You need a man. Tell him you are both going to marriage counseling or you are going to leave him. Then be completely honest about your need for sex. Has he always been this way? If so, why did you marry him? Oh, and get his rocks checked -- maybe low T?


----------



## Faithful Wife (Oct 31, 2012)

".....and adult friend finder crap."



Needy Wife...this means he is meeting up with other people for sex. Or at least 99% of the time, that is what finding AFF on a spouse's computer/phone means.

Sorry. 

Oh, I'm sure he'll just say he was "curious" and "never contacted anyone". That is what they all, always say.


----------



## treyvion (Apr 29, 2013)

eyuop said:


> You need a man. Tell him you are both going to marriage counseling or you are going to leave him. Then be completely honest about your need for sex. Has he always been this way? If so, why did you marry him? Oh, and get his rocks checked -- maybe low T?


They build up these fantasy worlds in cheating and NEVER want to stop. The only way they'll stop is if there is serious repurcussions, life altering and/or life threatening. Otherwise they will just go underground with it, and minimize the amount of pain and suffereing they are dishing by their actions.


----------



## ginger-snap (Apr 10, 2013)

Faithful Wife said:


> ".....and adult friend finder crap."
> 
> 
> 
> ...


Agreed. That site is nothing but trouble.


----------



## eyuop (Apr 7, 2013)

treyvion said:


> They build up these fantasy worlds in cheating and NEVER want to stop. The only way they'll stop is if there is serious repurcussions, life altering and/or life threatening. Otherwise they will just go underground with it, and minimize the amount of pain and suffereing they are dishing by their actions.


That's why the "counseling or I'm gone" message. Or just the "I'm gone" message if he is cheating works for me.


----------



## sinnister (Dec 5, 2010)

Your screen name implies you play a part in this. From what I've read it's all him that's creating this hell. The nerve, the absolute audacity to touch you sexually and not follow through knowing full well that you want it. It's freaking cruel. I don't Fing understand men like this. I just don't get it.


----------



## Faithful Wife (Oct 31, 2012)

Needy Wife...I'm curious that you don't see the HUGE WAVING RED FLAG about AFF.

Do you not think your husband is cheating on you?


----------



## Needy_Wife (Mar 10, 2010)

No, I dont. I asked him about this over the weekend. We got into a huge blown out fight. 
He said he was looking at porn, and that the AFF was just a pop up. I tested this out, and found that I got pop ups too, but never for AFF. 

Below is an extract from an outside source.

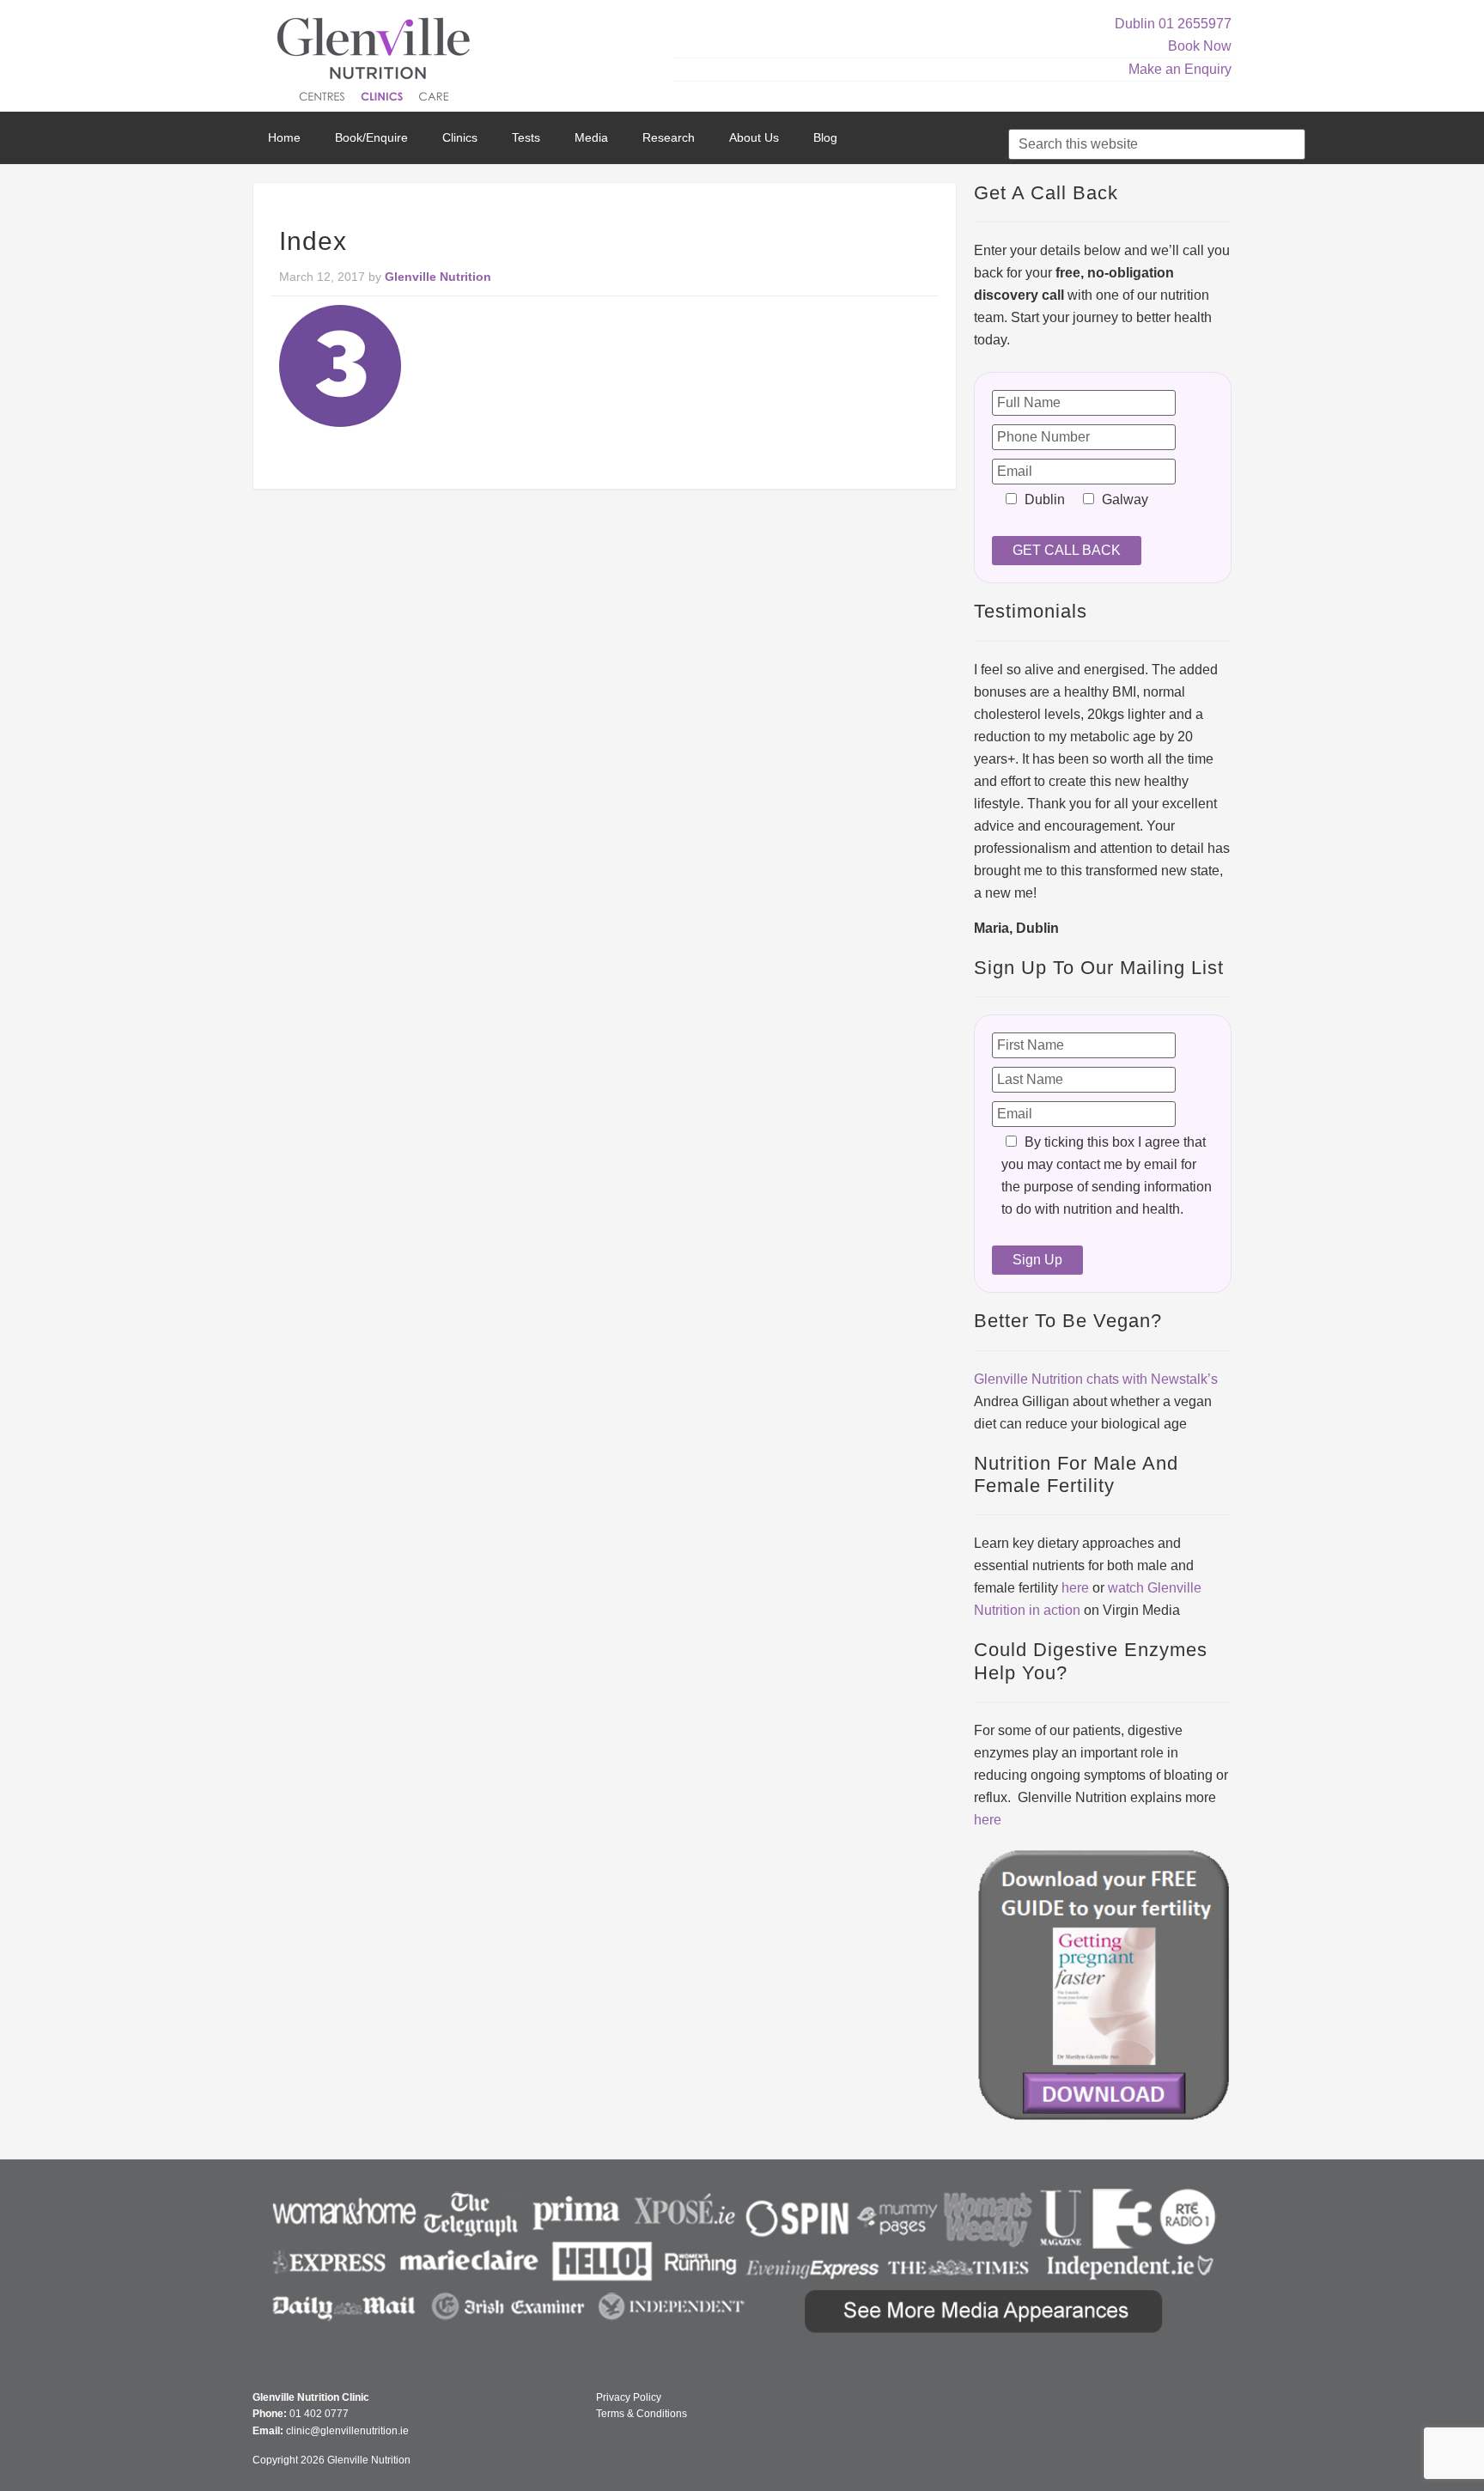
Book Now (1200, 46)
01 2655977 (1195, 23)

I dont have a problem with porn...at all. In fact, turn it on, and lets get in the mood. BUT, when porn starts replacing me...that is when I am going to get mad. 

Honestly, I cant see how he could cheat on me. He is always home, never goes out (other than to work), he is so overweight, that unless you love him...its not appealing. (That wasn't supposed to sound mean, but honestly, his weight has gotten that bad). 

If AFF wasn't a pop up, and he was looking around that site, its still BS. Because he is going there in place of me. He didn't care it bothered me. 

This weekend was a changer in our marriage. We just went from husband and wife, to legit roommates. I'm done.


----------